This section is from the book "Business Finance", by William Henry Lough. Also available from Amazon: Business Finance, A Practical Study of Financial Management in Private Business Concerns.
Taking up now in more detail the procedure in forming a budget, first on the income and expenditure basis, and second on the receipts and disbursements basis, we have to consider the extent of the income for the period (whether it be monthly, half-yearly, or yearly) which may fairly be regarded as assured. Manufacturing companies are likely to have certain regular customers on whom they may safely count, unless extraordinary conditions prevail, for a given amount of business. The same thing is true of wholesale trading companies. The companies, both manufacturing and trading, which are selling at retail, can at least work out from their own records the minimum limits of their sales. The same thing may be done by public service and transportation companies. Companies which operate on long-term contracts extending over two or three years or more may conceivably be in the position of having all their capacity occupied with contracts previously arranged, in which case all their income will be assured.
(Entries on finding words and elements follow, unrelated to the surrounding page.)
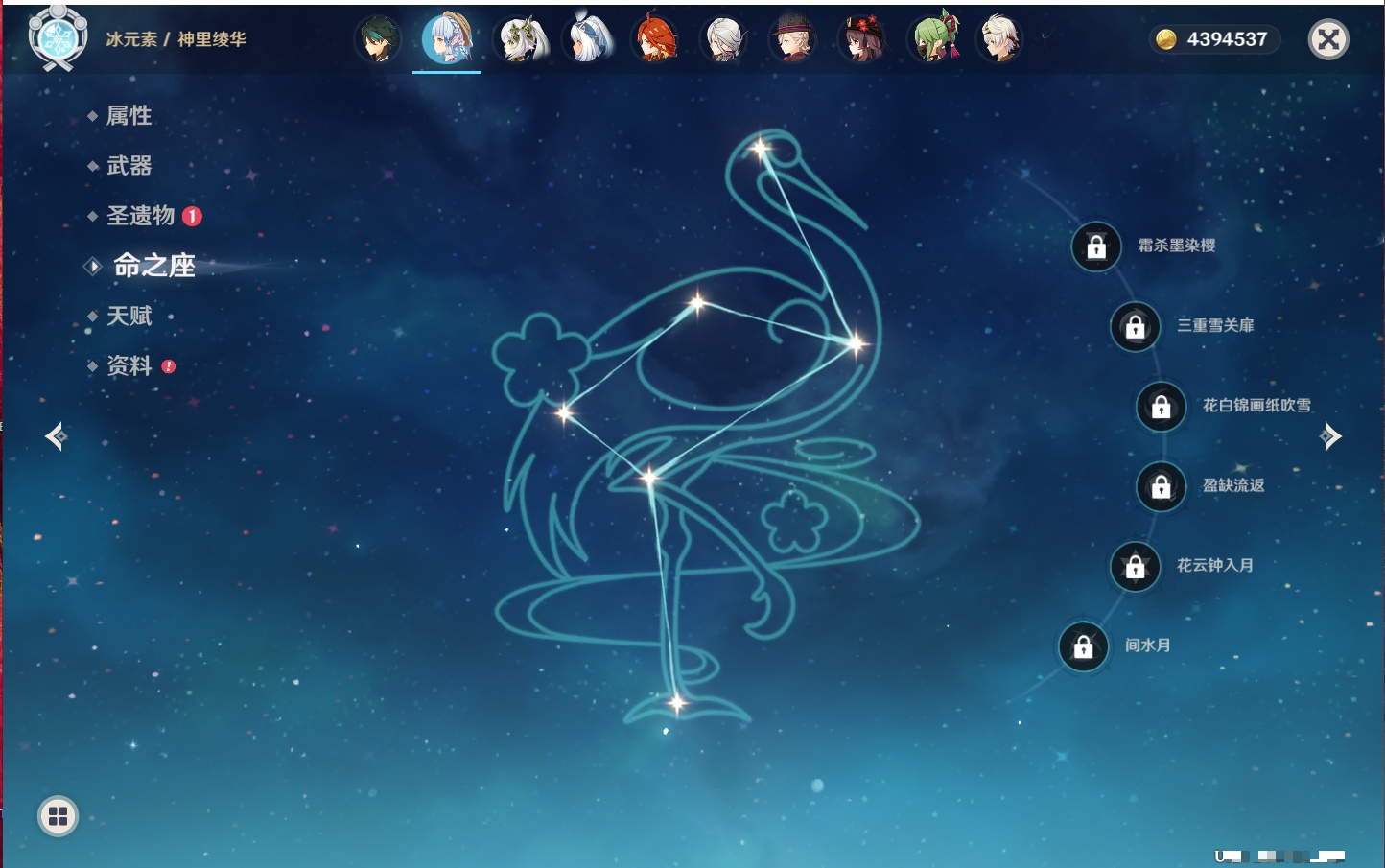Open 圣遗物 artifacts with notification badge

[141, 216]
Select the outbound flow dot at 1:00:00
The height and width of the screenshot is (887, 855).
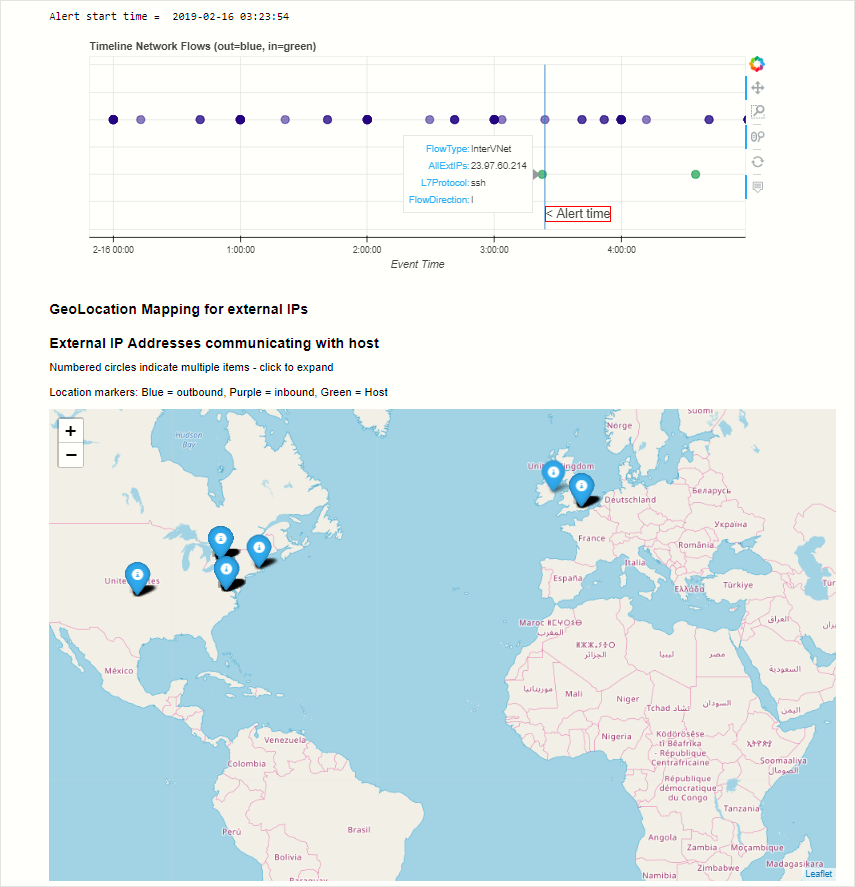240,119
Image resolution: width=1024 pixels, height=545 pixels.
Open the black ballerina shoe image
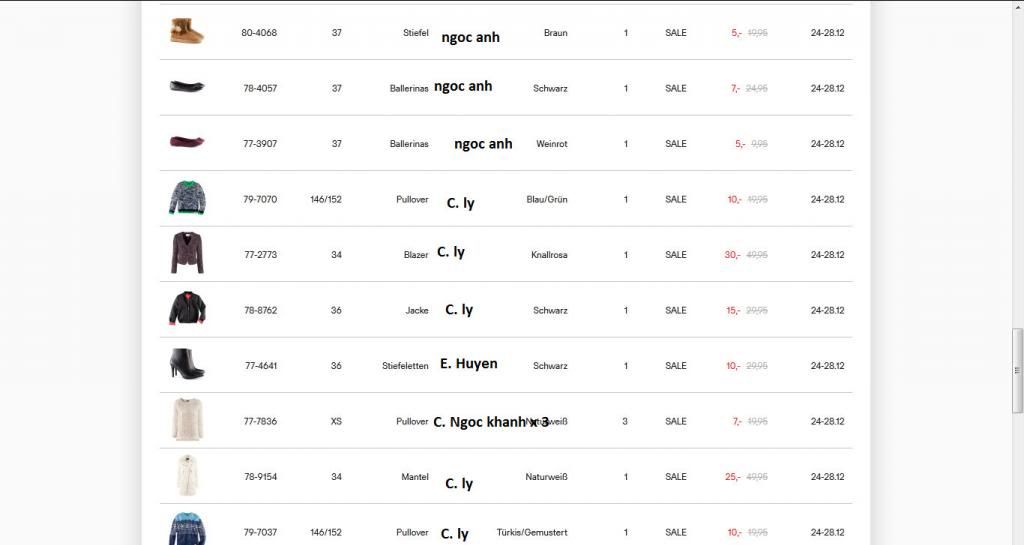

Most companies have in addition certain possibilities which require careful study and good judgment in order to make possible a reasonably accurate estimate of earnings which are not assured but are probable. In making up these estimates, the financial manager will naturally be guided to a great extent by the views of the sales manager and other operating officials who are probably in closer touch than he is with the company's sources of income. It is well to state separately the amount of gross earnings which may be regarded as probable but is not assured.
The classification of expenses should follow the same lines of division. It is well to estimate, first of all, what may be called the fixed and necessary expenses of the business, assuming usually that it is intended to hold intact the organization that has been built up. These necessary expenses will include, therefore, the salaries of officers and their assistants, of salesmen, clerks, and working men, the purchases of raw materials necessary for production up to the amount that is assured, the up-keep of the plant, and other necessary expenses.
A second section will show the increase in expenses necessary in case the probable volume of business, as previously estimated, is secured. A third section will show further increases necessary in case the possible volume of business is attained.